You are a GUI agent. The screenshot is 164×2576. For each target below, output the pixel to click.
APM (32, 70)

--

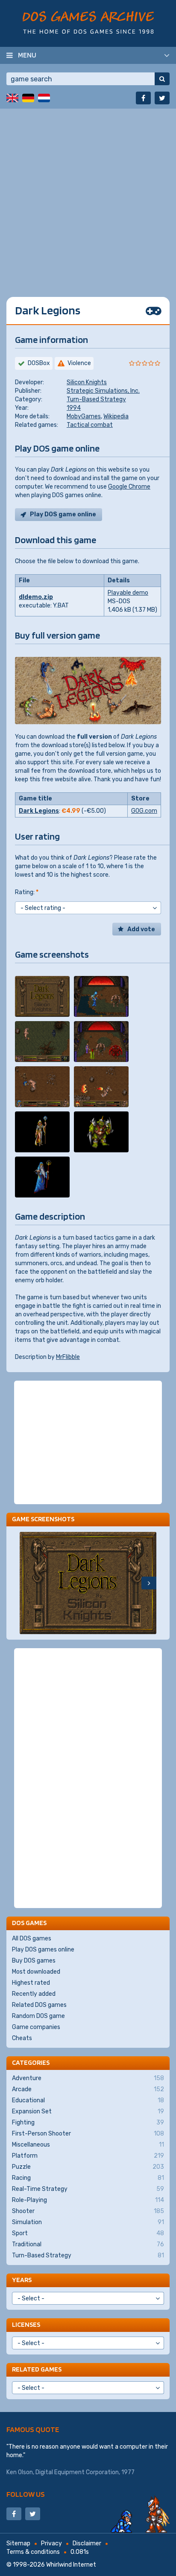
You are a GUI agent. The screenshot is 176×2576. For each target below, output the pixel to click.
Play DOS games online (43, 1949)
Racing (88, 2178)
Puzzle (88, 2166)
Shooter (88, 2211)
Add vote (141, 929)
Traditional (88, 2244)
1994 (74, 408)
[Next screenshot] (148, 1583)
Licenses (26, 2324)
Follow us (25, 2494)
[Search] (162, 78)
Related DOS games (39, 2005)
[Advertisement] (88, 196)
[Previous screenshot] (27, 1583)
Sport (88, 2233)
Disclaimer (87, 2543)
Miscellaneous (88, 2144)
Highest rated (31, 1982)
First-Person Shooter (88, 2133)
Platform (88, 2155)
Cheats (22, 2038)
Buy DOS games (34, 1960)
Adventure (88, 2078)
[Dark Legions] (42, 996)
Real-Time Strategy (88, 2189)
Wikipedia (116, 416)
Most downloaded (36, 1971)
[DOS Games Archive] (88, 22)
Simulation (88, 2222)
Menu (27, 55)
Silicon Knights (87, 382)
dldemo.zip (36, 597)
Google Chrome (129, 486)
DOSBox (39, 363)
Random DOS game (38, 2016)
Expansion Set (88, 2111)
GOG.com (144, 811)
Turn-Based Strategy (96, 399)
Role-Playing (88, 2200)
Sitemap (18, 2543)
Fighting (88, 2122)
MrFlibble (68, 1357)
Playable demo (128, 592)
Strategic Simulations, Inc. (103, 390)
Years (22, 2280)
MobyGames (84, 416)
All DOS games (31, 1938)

** TRY IT **
For every line of the material above that contains the word "screenshot", show the line.

** RESPONSE TO THIS TASK **
You are a GUI agent. The screenshot is 164×2576. For each target below, output the pixel to click.
You are a GUI agent. The screenshot is 176×2576. For each target below, output the pixel to click.
[Next screenshot] (148, 1583)
[Previous screenshot] (27, 1583)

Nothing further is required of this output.